[Data items]
--

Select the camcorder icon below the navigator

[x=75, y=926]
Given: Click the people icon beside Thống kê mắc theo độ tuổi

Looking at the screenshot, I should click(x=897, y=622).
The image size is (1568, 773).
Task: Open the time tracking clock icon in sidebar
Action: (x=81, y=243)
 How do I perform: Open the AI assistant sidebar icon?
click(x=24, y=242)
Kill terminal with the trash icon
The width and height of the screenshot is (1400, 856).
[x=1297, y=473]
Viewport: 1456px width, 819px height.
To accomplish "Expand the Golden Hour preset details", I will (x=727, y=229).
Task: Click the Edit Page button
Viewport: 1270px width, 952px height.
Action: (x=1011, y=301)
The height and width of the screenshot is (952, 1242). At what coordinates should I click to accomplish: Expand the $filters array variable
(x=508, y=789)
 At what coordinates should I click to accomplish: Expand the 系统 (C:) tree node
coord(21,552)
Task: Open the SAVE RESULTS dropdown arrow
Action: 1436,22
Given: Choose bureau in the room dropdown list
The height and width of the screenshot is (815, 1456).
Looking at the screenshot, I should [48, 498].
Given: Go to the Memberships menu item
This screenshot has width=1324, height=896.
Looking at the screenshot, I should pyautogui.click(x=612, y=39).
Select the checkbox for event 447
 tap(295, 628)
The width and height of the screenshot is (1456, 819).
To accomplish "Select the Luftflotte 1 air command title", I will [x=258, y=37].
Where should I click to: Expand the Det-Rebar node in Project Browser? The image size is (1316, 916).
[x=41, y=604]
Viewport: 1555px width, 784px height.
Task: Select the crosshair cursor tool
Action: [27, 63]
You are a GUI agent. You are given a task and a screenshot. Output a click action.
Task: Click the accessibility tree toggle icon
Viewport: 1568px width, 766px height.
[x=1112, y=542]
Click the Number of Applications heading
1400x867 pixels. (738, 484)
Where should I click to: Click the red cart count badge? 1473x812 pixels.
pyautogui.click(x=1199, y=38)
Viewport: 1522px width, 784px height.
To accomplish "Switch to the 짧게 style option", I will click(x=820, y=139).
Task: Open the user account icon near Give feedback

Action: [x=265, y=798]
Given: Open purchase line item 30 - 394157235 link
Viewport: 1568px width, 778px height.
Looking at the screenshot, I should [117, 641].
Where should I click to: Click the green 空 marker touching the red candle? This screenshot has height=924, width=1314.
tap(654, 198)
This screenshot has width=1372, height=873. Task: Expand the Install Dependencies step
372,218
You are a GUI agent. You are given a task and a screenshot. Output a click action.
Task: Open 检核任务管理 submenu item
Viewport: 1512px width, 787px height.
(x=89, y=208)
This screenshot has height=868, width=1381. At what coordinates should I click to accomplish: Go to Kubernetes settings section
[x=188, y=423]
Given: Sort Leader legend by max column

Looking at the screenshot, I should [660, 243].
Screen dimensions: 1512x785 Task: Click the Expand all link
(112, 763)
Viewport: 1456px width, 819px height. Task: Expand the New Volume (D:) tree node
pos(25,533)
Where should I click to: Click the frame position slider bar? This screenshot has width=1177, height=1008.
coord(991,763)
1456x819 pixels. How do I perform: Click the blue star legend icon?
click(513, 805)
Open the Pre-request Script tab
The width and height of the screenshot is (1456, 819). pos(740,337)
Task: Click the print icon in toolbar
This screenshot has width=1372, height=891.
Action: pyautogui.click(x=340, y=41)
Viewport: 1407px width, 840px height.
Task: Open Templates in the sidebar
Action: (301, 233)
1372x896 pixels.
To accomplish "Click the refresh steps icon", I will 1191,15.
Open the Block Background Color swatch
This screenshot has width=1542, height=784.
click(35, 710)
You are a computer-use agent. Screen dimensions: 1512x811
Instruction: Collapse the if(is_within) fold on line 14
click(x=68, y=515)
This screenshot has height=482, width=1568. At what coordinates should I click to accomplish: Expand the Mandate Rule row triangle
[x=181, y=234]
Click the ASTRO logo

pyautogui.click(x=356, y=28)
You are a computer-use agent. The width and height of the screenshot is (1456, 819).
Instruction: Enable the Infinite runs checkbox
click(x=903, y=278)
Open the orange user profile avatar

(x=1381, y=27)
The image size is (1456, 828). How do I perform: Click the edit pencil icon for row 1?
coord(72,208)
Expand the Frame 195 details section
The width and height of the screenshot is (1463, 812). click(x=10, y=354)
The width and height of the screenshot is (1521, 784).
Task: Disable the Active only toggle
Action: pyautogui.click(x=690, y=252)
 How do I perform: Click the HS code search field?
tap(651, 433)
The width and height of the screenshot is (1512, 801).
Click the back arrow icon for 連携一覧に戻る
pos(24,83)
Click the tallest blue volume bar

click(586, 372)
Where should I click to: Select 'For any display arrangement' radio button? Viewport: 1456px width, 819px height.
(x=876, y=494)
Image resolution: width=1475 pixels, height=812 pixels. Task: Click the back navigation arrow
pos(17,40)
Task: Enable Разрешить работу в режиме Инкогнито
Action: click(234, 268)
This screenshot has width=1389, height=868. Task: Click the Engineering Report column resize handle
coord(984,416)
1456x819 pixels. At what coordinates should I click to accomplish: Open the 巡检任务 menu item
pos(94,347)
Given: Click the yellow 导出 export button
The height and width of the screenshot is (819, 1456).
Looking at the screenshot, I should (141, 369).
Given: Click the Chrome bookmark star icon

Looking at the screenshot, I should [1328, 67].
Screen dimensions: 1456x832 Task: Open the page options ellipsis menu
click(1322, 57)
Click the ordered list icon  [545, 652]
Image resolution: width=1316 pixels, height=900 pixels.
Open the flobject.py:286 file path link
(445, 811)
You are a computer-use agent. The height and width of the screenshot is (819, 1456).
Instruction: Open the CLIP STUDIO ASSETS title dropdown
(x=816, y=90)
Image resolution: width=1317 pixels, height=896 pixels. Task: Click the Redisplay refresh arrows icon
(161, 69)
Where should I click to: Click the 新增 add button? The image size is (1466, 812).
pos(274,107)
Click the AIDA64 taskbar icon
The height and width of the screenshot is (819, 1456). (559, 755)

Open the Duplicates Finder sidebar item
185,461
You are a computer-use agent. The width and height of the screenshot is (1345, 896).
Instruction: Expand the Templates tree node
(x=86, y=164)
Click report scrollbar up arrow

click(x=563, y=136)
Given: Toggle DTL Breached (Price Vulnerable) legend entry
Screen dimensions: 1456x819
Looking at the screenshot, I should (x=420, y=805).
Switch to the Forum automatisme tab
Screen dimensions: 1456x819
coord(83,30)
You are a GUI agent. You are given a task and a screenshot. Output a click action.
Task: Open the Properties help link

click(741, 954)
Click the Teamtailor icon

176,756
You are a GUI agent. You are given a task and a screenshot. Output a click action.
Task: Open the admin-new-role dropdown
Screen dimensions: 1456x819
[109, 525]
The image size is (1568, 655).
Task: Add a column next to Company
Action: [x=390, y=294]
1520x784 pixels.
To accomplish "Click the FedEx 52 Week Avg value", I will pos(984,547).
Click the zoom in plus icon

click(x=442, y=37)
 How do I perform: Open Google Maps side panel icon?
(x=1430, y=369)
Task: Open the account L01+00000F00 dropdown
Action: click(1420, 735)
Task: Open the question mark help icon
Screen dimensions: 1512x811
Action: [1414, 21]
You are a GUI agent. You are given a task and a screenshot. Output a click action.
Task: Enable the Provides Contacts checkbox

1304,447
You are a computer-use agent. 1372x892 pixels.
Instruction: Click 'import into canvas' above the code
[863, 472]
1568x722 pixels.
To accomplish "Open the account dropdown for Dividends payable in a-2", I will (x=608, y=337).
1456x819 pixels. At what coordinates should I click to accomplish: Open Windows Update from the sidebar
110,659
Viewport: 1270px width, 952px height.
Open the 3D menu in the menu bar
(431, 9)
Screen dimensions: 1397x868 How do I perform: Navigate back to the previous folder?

--

AIM OF THE EXERCISE — Nothing above should be left out; write out every record exactly.

RESPONSE TO THE EXERCISE —
Select the camcorder icon below the navigator

[x=75, y=926]
Given: Click the people icon beside Thống kê mắc theo độ tuổi

Looking at the screenshot, I should click(x=897, y=622).
The image size is (1568, 773).
Task: Open the time tracking clock icon in sidebar
Action: (x=81, y=243)
 How do I perform: Open the AI assistant sidebar icon?
click(x=24, y=242)
Kill terminal with the trash icon
The width and height of the screenshot is (1400, 856).
[x=1297, y=473]
Viewport: 1456px width, 819px height.
To accomplish "Expand the Golden Hour preset details", I will (x=727, y=229).
Task: Click the Edit Page button
Viewport: 1270px width, 952px height.
Action: (x=1011, y=301)
The height and width of the screenshot is (952, 1242). At what coordinates should I click to accomplish: Expand the $filters array variable
(x=508, y=789)
 At what coordinates should I click to accomplish: Expand the 系统 (C:) tree node
coord(21,552)
Task: Open the SAVE RESULTS dropdown arrow
Action: 1436,22
Given: Choose bureau in the room dropdown list
The height and width of the screenshot is (815, 1456).
Looking at the screenshot, I should [48, 498].
Given: Go to the Memberships menu item
This screenshot has width=1324, height=896.
Looking at the screenshot, I should pyautogui.click(x=612, y=39).
Select the checkbox for event 447
 tap(295, 628)
The width and height of the screenshot is (1456, 819).
To accomplish "Select the Luftflotte 1 air command title", I will [x=258, y=37].
Where should I click to: Expand the Det-Rebar node in Project Browser? The image size is (1316, 916).
[x=41, y=604]
Viewport: 1555px width, 784px height.
Task: Select the crosshair cursor tool
Action: [27, 63]
You are a GUI agent. You are given a task and a screenshot. Output a click action.
Task: Click the accessibility tree toggle icon
Viewport: 1568px width, 766px height.
[x=1112, y=542]
Click the Number of Applications heading
1400x867 pixels. (738, 484)
Where should I click to: Click the red cart count badge? 1473x812 pixels.
pyautogui.click(x=1199, y=38)
Viewport: 1522px width, 784px height.
To accomplish "Switch to the 짧게 style option", I will click(x=820, y=139).
Task: Open the user account icon near Give feedback

Action: [x=265, y=798]
Given: Open purchase line item 30 - 394157235 link
Viewport: 1568px width, 778px height.
Looking at the screenshot, I should [117, 641].
Where should I click to: Click the green 空 marker touching the red candle? This screenshot has height=924, width=1314.
tap(654, 198)
This screenshot has width=1372, height=873. Task: Expand the Install Dependencies step
372,218
You are a GUI agent. You are given a task and a screenshot. Output a click action.
Task: Open 检核任务管理 submenu item
Viewport: 1512px width, 787px height.
(x=89, y=208)
This screenshot has height=868, width=1381. At what coordinates should I click to accomplish: Go to Kubernetes settings section
[x=188, y=423]
Given: Sort Leader legend by max column

Looking at the screenshot, I should [660, 243].
Screen dimensions: 1512x785 Task: Click the Expand all link
(112, 763)
Viewport: 1456px width, 819px height. Task: Expand the New Volume (D:) tree node
pos(25,533)
Where should I click to: Click the frame position slider bar? This screenshot has width=1177, height=1008.
coord(991,763)
1456x819 pixels. How do I perform: Click the blue star legend icon?
click(513, 805)
Open the Pre-request Script tab
The width and height of the screenshot is (1456, 819). pos(740,337)
Task: Click the print icon in toolbar
This screenshot has width=1372, height=891.
Action: pyautogui.click(x=340, y=41)
Viewport: 1407px width, 840px height.
Task: Open Templates in the sidebar
Action: (301, 233)
1372x896 pixels.
To accomplish "Click the refresh steps icon", I will 1191,15.
Open the Block Background Color swatch
This screenshot has width=1542, height=784.
click(35, 710)
You are a computer-use agent. Screen dimensions: 1512x811
Instruction: Collapse the if(is_within) fold on line 14
click(x=68, y=515)
This screenshot has height=482, width=1568. At what coordinates should I click to accomplish: Expand the Mandate Rule row triangle
[x=181, y=234]
Click the ASTRO logo

pyautogui.click(x=356, y=28)
You are a computer-use agent. The width and height of the screenshot is (1456, 819).
Instruction: Enable the Infinite runs checkbox
click(x=903, y=278)
Open the orange user profile avatar

(x=1381, y=27)
The image size is (1456, 828). How do I perform: Click the edit pencil icon for row 1?
coord(72,208)
Expand the Frame 195 details section
The width and height of the screenshot is (1463, 812). click(x=10, y=354)
The width and height of the screenshot is (1521, 784).
Task: Disable the Active only toggle
Action: pyautogui.click(x=690, y=252)
 How do I perform: Click the HS code search field?
tap(651, 433)
The width and height of the screenshot is (1512, 801).
Click the back arrow icon for 連携一覧に戻る
pos(24,83)
Click the tallest blue volume bar

click(586, 372)
Where should I click to: Select 'For any display arrangement' radio button? Viewport: 1456px width, 819px height.
(x=876, y=494)
Image resolution: width=1475 pixels, height=812 pixels. Task: Click the back navigation arrow
pos(17,40)
Task: Enable Разрешить работу в режиме Инкогнито
Action: click(234, 268)
This screenshot has width=1389, height=868. Task: Click the Engineering Report column resize handle
coord(984,416)
1456x819 pixels. At what coordinates should I click to accomplish: Open the 巡检任务 menu item
pos(94,347)
Given: Click the yellow 导出 export button
The height and width of the screenshot is (819, 1456).
Looking at the screenshot, I should (141, 369).
Given: Click the Chrome bookmark star icon

Looking at the screenshot, I should [1328, 67].
Screen dimensions: 1456x832 Task: Open the page options ellipsis menu
click(1322, 57)
Click the ordered list icon  [545, 652]
Image resolution: width=1316 pixels, height=900 pixels.
Open the flobject.py:286 file path link
(445, 811)
You are a computer-use agent. The height and width of the screenshot is (819, 1456).
Instruction: Open the CLIP STUDIO ASSETS title dropdown
(x=816, y=90)
Image resolution: width=1317 pixels, height=896 pixels. Task: Click the Redisplay refresh arrows icon
(161, 69)
Where should I click to: Click the 新增 add button? The image size is (1466, 812).
pos(274,107)
Click the AIDA64 taskbar icon
The height and width of the screenshot is (819, 1456). (559, 755)

Open the Duplicates Finder sidebar item
185,461
You are a computer-use agent. The width and height of the screenshot is (1345, 896).
Instruction: Expand the Templates tree node
(x=86, y=164)
Click report scrollbar up arrow

click(x=563, y=136)
Given: Toggle DTL Breached (Price Vulnerable) legend entry
Screen dimensions: 1456x819
Looking at the screenshot, I should (x=420, y=805).
Switch to the Forum automatisme tab
Screen dimensions: 1456x819
coord(83,30)
You are a GUI agent. You are given a task and a screenshot. Output a click action.
Task: Open the Properties help link

click(741, 954)
Click the Teamtailor icon

176,756
You are a GUI agent. You are given a task and a screenshot. Output a click action.
Task: Open the admin-new-role dropdown
Screen dimensions: 1456x819
[109, 525]
The image size is (1568, 655).
Task: Add a column next to Company
Action: [x=390, y=294]
1520x784 pixels.
To accomplish "Click the FedEx 52 Week Avg value", I will pos(984,547).
Click the zoom in plus icon

click(x=442, y=37)
 How do I perform: Open Google Maps side panel icon?
(x=1430, y=369)
Task: Open the account L01+00000F00 dropdown
Action: click(1420, 735)
Task: Open the question mark help icon
Screen dimensions: 1512x811
Action: [1414, 21]
You are a GUI agent. You are given a task and a screenshot. Output a click action.
Task: Enable the Provides Contacts checkbox

1304,447
You are a computer-use agent. 1372x892 pixels.
Instruction: Click 'import into canvas' above the code
[863, 472]
1568x722 pixels.
To accomplish "Open the account dropdown for Dividends payable in a-2", I will (x=608, y=337).
1456x819 pixels. At what coordinates should I click to accomplish: Open Windows Update from the sidebar
110,659
Viewport: 1270px width, 952px height.
Open the 3D menu in the menu bar
(431, 9)
Screen dimensions: 1397x868 How do I perform: Navigate back to the previous folder?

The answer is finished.